The Hon. JOHN DELLA BOSCA: I am in a similar position to that of the Minister for Transport Services some five minutes ago, in that I feel obliged to refer the Leader of the Opposition to some of the background relating to his question. The Leader of the Opposition would be aware, as a former spokesperson on industrial relations and the current spokesperson on public transport, that for a long period rail employees in New South Wales—indeed in most States of the Commonwealth—have been employed under the Federal jurisdiction and under Federal awards. Going back in history, the fundamental relativity in the Australian economy in the forties, fifties and sixties, and even before that in the inter-war period, was the qualifications of metal trades people, or metal tradesmen as they were in those days. That relativity was used as a basic rate that was translated to a number of Federal awards. In a complex organisation such as the railway system where a wide range of categories of employees perform different kinds of work—workshops, operational, permanent away drivers and so on, with a range of different skills—all the relativities within those awards were arranged around the relativity established by the metal tradesmen.
For that reason, by way of a longstanding tradition, New South Wales Railways and its employees have used Federal awards and a very long heritage of Conservative and Labor State Ministers for Transport have operated on the basis that the Federal award system is the choice and heritage of rail in this country.
The Hon. Michael Gallacher: And you are happy for them to continue with that?
The Hon. JOHN DELLA BOSCA: I have said to the Leader of the Opposition, who is interjecting, that one of the valuable things about the Australian industrial relations system and having a strong New South Wales industrial relations jurisdiction is that it allows both employers and employees a choice to vote with their feet, so to speak, and choose which jurisdiction suits their purposes better.
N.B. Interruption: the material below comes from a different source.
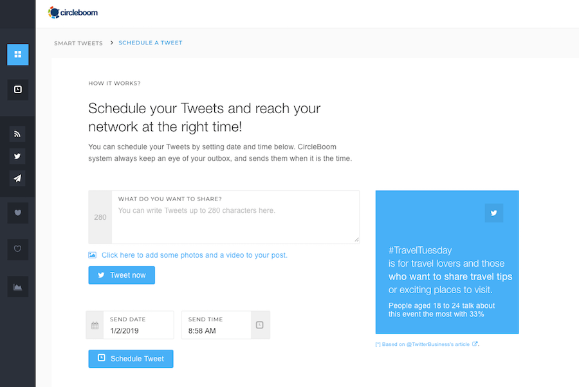Select Schedule a Tweet breadcrumb
The image size is (579, 387).
point(151,43)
As I have tried to explain in a simple way, there is a long history as to why rail employers and rail employees have chosen for the most part to organise themselves around the Federal award system. For that reason when actions are commenced by both employers and employees they are generally commenced under the Federal legislative arrangements, including the various enterprise agreements that have come into place since the eighties, in both the Commonwealth and State jurisdictions. Variations on those agreements have been introduced by both Conservative and Labor governments.
I am not sure of the import of the question from the Leader of the Opposition other than one of academic interest. The Minister for Transport Services may correct me if I am wrong but there were quite a few State awards that applied, for example, the old railway canvas workers award. That State award lasted for about 50 or 60 years but recently it has been consolidated into the Federal award. A number of other small State awards covered various categories of rail employees. That was again a matter of historical heritage.
The Hon. Michael Gallacher: You were quite happy for them to stay under the Federal award?
The Hon. JOHN DELLA BOSCA: It is really a choice for those State-owned corporations, those Government trading enterprises, about which jurisdiction suits their purposes of employment and suits their particular employment arrangements. If that is a restatement of a fairly basic government policy then I restate it. It does not take away one iota from the general point I have made that there is a great deal of value in having two competing industrial relations jurisdictions; there is a great deal of efficiency in that. As I have said, there is a great deal of attraction in having the superior Act on which the New South Wales one is based, which has an independent umpire, a formal recognition of collective bargaining and recognition of an award safety net. I have always said that it is a superior industrial relations system. I await the election of a Latham government so it can modify the current Federal arrangements along similar lines.